• _What is being asked_:
Please copy out all lines of the entries that contain the word "gallery".

• _Dataset entries_:
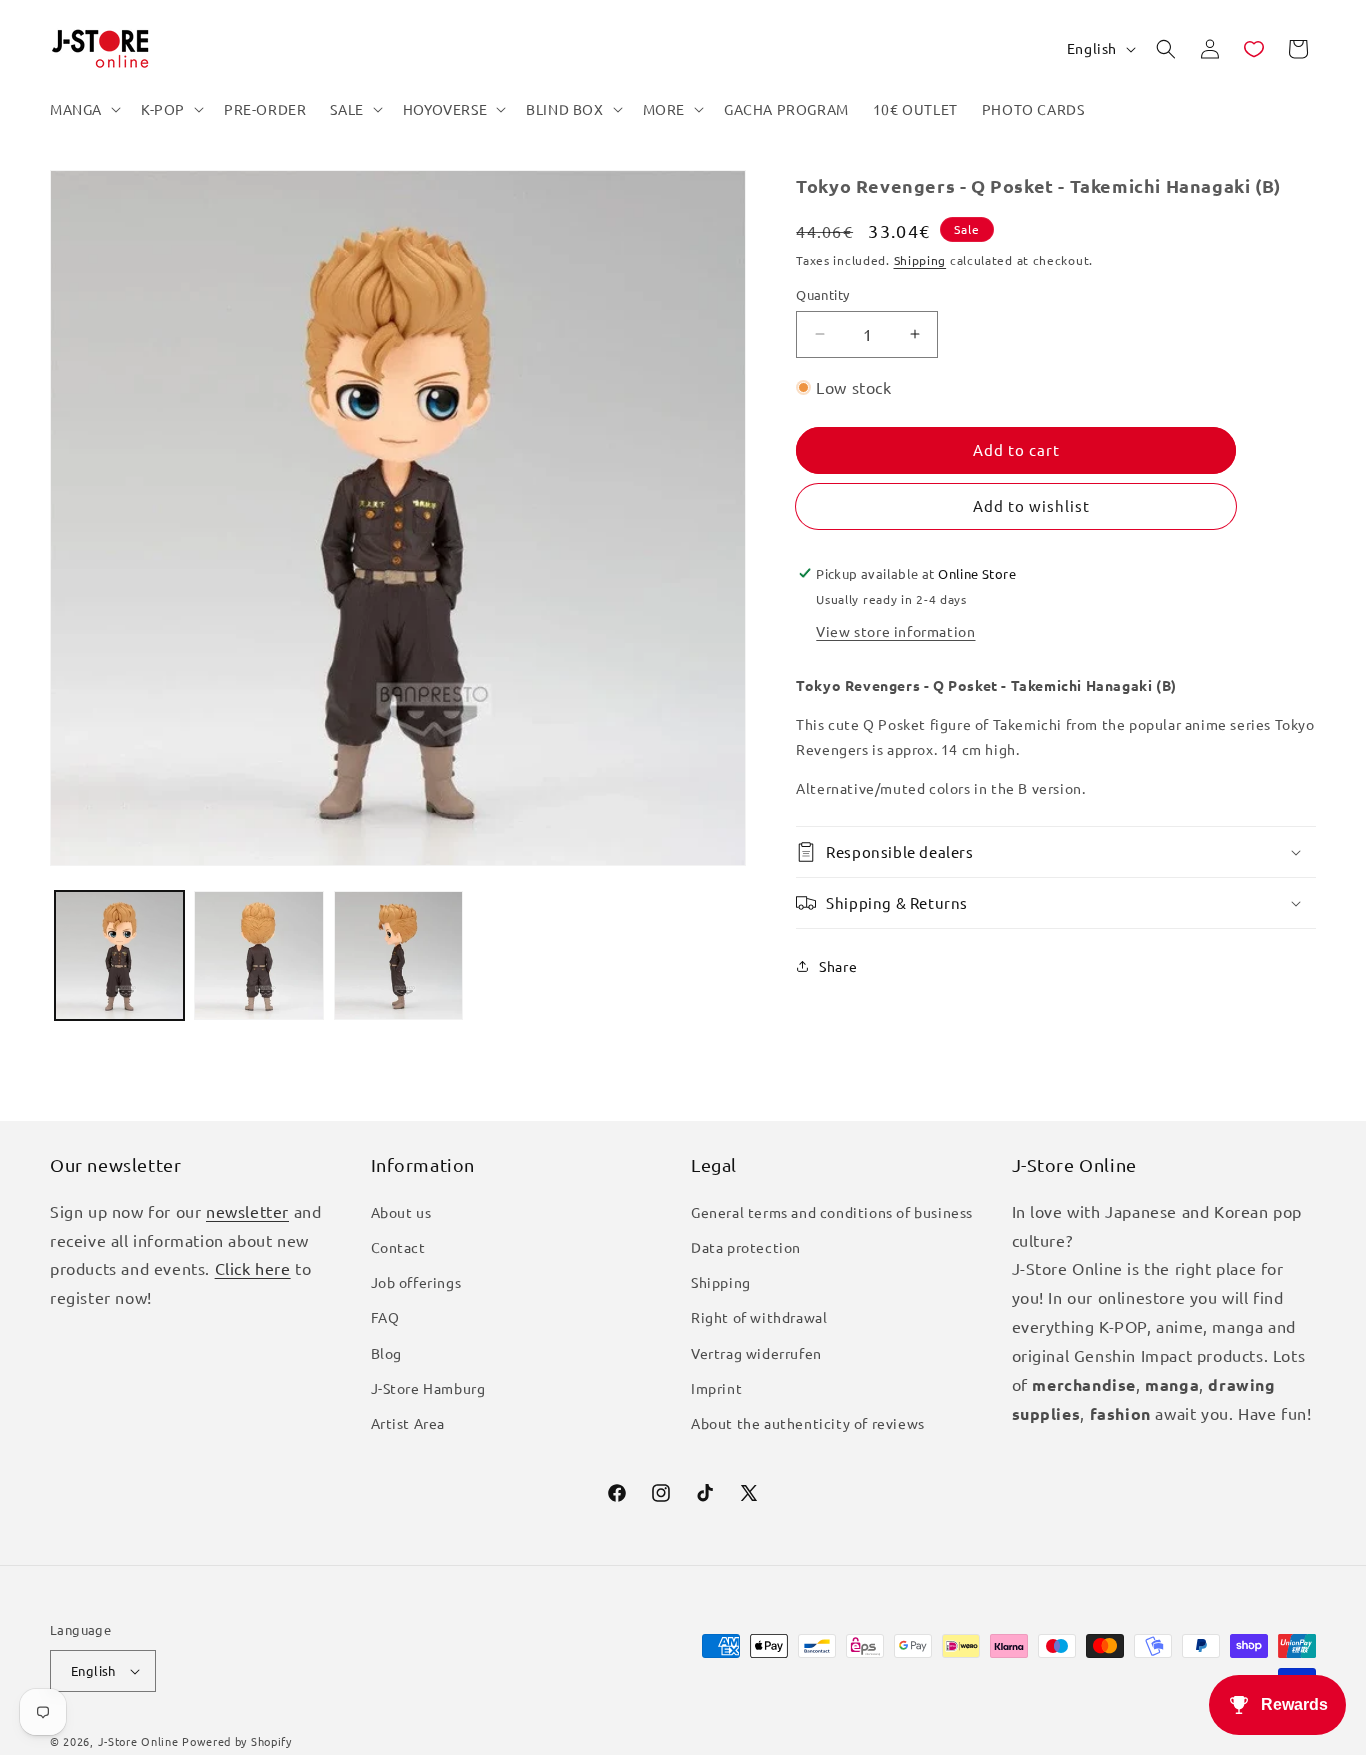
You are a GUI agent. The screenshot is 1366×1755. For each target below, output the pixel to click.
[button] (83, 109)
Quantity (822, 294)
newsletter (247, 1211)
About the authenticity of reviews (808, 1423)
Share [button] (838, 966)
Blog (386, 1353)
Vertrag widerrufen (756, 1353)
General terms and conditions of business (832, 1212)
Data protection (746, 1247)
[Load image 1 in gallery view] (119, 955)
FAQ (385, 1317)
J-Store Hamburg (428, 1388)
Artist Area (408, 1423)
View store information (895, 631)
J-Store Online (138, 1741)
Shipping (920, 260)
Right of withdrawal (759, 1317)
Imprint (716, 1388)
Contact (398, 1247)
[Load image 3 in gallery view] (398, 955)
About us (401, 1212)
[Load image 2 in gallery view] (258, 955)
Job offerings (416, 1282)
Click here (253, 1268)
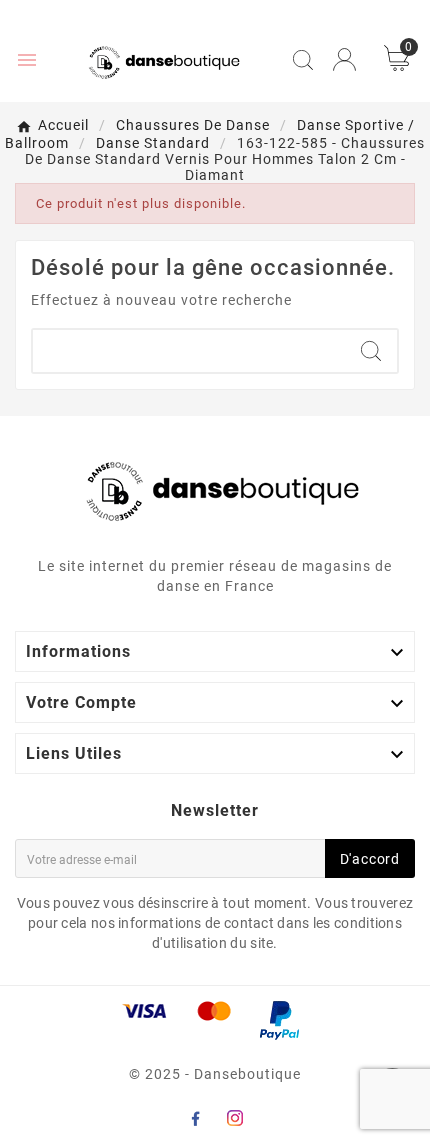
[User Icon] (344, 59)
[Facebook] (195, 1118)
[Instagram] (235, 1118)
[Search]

• _Worked solution_:
[Load image 1 in gallery view] (119, 955)
[Load image 3 in gallery view] (398, 955)
[Load image 2 in gallery view] (258, 955)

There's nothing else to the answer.